#### [PROMPT]
Without including any pictures, copy every line below exactly.
BEGIN INFORMATION GIVEN
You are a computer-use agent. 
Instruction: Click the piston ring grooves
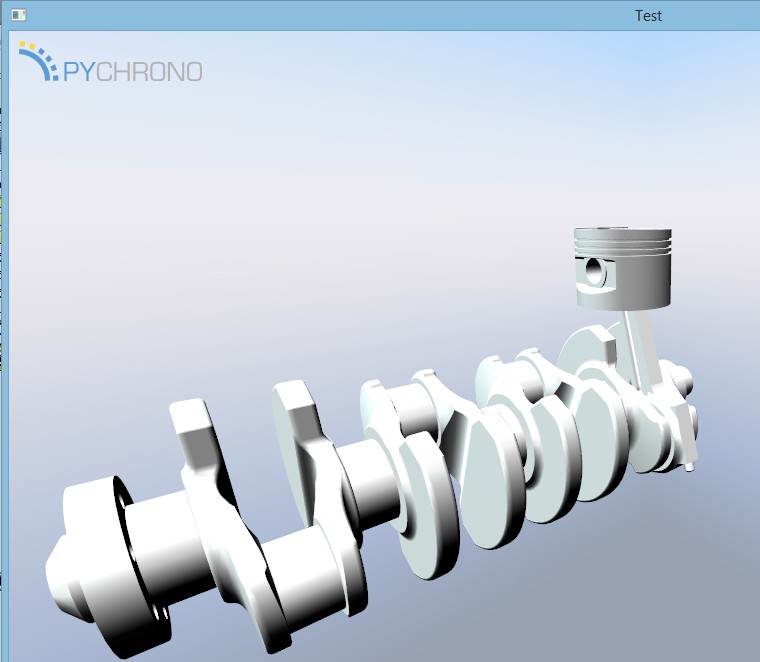[623, 243]
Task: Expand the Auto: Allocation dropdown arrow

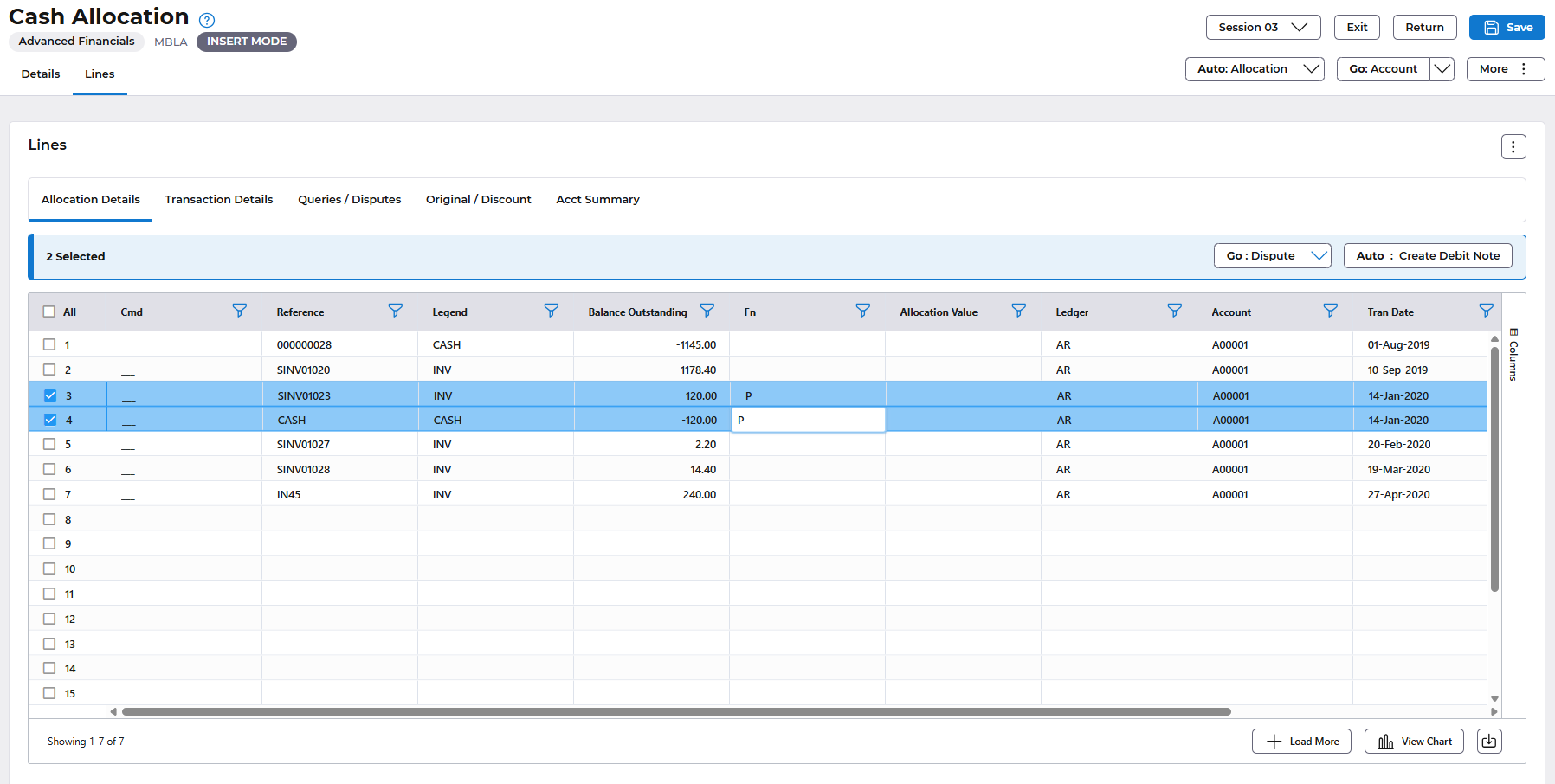Action: 1312,69
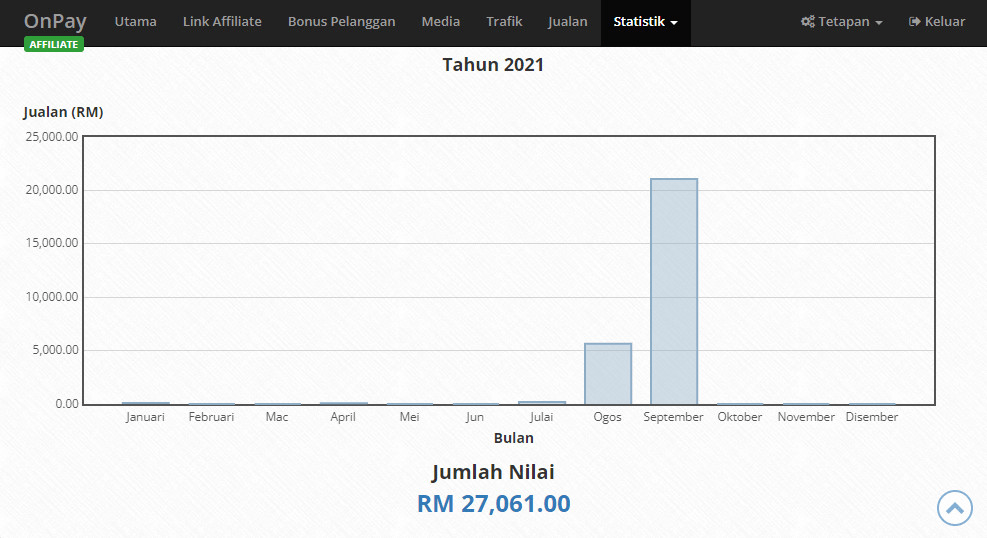Open the Bonus Pelanggan page

coord(341,22)
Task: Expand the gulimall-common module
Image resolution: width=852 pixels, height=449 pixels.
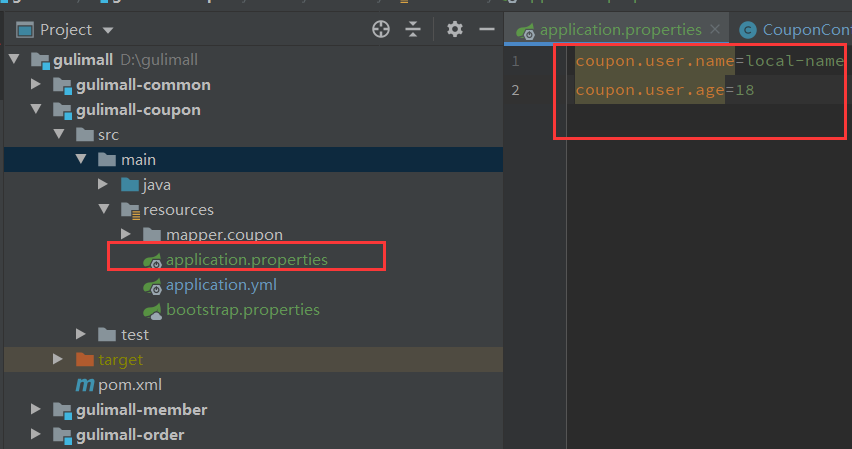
END INFORMATION GIVEN
#### [RESPONSE AREA]
You are a computer-use agent. 
Instruction: Click the piston ring grooves
[623, 243]
Task: Expand the Auto: Allocation dropdown arrow

Action: 1312,69
Open the Bonus Pelanggan page

coord(341,22)
Task: Expand the gulimall-common module
Image resolution: width=852 pixels, height=449 pixels.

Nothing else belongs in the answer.